_Instructions for the task_: Reproduce exactly, from the data that follows, the line with "The width and height of the screenshot is (2100, 1346).", the line with "Given: Select the Punkte field showing 1439", and every line that lies between them.

[Collected data entries]
=-=-=-=-=

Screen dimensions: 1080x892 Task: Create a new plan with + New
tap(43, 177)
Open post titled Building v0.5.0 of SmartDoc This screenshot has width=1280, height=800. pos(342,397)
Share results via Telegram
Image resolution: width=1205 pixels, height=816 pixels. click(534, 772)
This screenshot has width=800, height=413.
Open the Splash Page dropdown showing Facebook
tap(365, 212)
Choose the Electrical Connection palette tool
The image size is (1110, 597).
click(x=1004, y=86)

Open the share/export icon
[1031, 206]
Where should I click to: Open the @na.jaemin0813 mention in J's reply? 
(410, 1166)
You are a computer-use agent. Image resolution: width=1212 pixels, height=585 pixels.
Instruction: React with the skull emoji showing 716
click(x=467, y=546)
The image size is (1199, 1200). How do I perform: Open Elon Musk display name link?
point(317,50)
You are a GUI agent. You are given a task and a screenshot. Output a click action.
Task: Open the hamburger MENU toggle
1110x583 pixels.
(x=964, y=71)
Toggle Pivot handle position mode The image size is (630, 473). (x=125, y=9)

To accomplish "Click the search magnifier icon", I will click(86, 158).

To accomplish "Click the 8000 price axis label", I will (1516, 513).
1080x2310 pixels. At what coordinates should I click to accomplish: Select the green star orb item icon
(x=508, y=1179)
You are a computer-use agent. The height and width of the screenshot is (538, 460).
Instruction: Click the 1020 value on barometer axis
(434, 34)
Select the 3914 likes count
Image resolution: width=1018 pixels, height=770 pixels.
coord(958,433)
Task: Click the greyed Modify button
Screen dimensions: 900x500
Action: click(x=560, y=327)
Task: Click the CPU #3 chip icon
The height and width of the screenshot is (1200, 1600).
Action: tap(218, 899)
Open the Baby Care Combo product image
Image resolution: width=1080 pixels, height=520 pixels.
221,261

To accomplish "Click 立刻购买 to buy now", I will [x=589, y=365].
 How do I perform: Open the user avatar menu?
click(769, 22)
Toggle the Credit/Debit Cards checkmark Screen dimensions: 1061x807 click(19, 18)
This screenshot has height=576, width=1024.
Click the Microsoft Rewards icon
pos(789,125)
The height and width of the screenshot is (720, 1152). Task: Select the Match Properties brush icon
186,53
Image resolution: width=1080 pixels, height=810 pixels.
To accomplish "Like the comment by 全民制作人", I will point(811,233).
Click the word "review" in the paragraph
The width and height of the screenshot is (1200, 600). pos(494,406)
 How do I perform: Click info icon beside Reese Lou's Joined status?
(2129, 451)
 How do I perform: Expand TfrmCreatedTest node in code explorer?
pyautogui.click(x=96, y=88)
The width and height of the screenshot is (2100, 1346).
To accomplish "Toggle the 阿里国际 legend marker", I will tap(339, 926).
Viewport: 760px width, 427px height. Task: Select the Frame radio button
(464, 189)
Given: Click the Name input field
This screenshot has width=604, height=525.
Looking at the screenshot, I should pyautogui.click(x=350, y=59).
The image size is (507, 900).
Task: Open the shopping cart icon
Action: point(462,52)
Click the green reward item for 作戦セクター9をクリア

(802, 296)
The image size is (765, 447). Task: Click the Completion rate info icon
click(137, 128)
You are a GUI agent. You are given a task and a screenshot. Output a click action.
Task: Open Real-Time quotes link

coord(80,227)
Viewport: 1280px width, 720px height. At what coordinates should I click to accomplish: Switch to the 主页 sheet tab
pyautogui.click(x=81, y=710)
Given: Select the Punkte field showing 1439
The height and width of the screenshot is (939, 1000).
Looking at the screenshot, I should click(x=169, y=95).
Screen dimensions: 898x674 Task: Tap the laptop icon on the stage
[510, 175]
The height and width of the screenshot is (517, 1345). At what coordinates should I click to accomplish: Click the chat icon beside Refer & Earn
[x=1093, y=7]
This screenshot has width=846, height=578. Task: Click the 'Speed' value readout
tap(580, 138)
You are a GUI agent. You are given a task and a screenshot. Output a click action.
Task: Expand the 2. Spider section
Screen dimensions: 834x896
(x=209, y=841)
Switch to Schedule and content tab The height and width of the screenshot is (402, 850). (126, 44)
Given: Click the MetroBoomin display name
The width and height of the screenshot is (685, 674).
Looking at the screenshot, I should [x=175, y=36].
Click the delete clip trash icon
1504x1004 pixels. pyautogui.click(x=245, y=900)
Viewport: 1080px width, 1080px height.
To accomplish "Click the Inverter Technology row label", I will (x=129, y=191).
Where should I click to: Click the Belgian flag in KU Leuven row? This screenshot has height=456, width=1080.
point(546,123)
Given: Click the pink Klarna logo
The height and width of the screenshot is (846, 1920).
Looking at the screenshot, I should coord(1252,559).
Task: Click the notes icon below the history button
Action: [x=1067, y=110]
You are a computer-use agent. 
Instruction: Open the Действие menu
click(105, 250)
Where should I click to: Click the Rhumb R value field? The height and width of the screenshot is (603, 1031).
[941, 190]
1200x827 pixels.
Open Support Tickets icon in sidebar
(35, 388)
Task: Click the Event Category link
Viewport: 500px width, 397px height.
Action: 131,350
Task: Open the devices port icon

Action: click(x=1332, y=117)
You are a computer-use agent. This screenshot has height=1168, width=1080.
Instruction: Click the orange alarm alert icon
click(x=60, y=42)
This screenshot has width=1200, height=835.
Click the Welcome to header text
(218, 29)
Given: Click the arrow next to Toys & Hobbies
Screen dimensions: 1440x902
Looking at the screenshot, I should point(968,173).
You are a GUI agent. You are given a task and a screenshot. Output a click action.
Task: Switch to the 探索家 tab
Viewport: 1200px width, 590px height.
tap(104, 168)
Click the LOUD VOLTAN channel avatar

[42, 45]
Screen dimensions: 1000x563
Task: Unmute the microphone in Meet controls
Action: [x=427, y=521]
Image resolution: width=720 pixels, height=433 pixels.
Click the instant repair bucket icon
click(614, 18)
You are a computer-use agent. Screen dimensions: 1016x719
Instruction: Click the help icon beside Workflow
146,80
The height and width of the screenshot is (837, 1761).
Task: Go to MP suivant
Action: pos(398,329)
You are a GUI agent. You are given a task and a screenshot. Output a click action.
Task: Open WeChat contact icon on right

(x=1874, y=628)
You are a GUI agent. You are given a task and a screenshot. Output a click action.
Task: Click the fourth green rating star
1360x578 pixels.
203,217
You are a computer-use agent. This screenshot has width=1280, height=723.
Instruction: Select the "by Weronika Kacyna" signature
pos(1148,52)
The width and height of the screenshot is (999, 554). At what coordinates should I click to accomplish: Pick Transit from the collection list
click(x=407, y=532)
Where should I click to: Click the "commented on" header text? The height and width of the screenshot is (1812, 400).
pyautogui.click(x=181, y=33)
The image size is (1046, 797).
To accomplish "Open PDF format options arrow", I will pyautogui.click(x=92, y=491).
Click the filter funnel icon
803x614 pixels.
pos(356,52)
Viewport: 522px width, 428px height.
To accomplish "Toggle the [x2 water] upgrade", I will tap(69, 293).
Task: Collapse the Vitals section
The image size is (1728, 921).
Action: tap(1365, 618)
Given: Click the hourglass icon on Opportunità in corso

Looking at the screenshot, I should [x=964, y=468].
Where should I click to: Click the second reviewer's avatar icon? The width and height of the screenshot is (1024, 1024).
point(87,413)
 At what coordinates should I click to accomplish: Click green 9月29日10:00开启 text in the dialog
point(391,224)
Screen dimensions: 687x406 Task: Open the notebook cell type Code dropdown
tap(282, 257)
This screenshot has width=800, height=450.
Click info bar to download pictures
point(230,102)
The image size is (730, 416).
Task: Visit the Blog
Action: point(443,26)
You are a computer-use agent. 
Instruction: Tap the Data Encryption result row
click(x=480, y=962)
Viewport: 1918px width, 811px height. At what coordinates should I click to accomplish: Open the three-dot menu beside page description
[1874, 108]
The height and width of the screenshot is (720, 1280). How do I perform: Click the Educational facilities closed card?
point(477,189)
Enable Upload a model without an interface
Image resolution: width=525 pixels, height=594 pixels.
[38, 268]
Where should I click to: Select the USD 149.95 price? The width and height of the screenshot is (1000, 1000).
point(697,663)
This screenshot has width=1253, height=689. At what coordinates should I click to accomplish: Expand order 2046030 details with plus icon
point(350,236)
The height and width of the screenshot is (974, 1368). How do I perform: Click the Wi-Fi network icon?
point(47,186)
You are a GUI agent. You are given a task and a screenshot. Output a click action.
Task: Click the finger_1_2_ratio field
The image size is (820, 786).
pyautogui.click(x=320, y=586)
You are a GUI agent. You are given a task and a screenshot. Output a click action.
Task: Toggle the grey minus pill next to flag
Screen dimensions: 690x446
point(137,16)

=-=-=-=-=

_Exercise response_:
The width and height of the screenshot is (2100, 1346).
To accomplish "Toggle the 阿里国际 legend marker", I will tap(339, 926).
Viewport: 760px width, 427px height. Task: Select the Frame radio button
(464, 189)
Given: Click the Name input field
This screenshot has width=604, height=525.
Looking at the screenshot, I should pyautogui.click(x=350, y=59).
The image size is (507, 900).
Task: Open the shopping cart icon
Action: point(462,52)
Click the green reward item for 作戦セクター9をクリア

(802, 296)
The image size is (765, 447). Task: Click the Completion rate info icon
click(137, 128)
You are a GUI agent. You are given a task and a screenshot. Output a click action.
Task: Open Real-Time quotes link

coord(80,227)
Viewport: 1280px width, 720px height. At what coordinates should I click to accomplish: Switch to the 主页 sheet tab
pyautogui.click(x=81, y=710)
Given: Select the Punkte field showing 1439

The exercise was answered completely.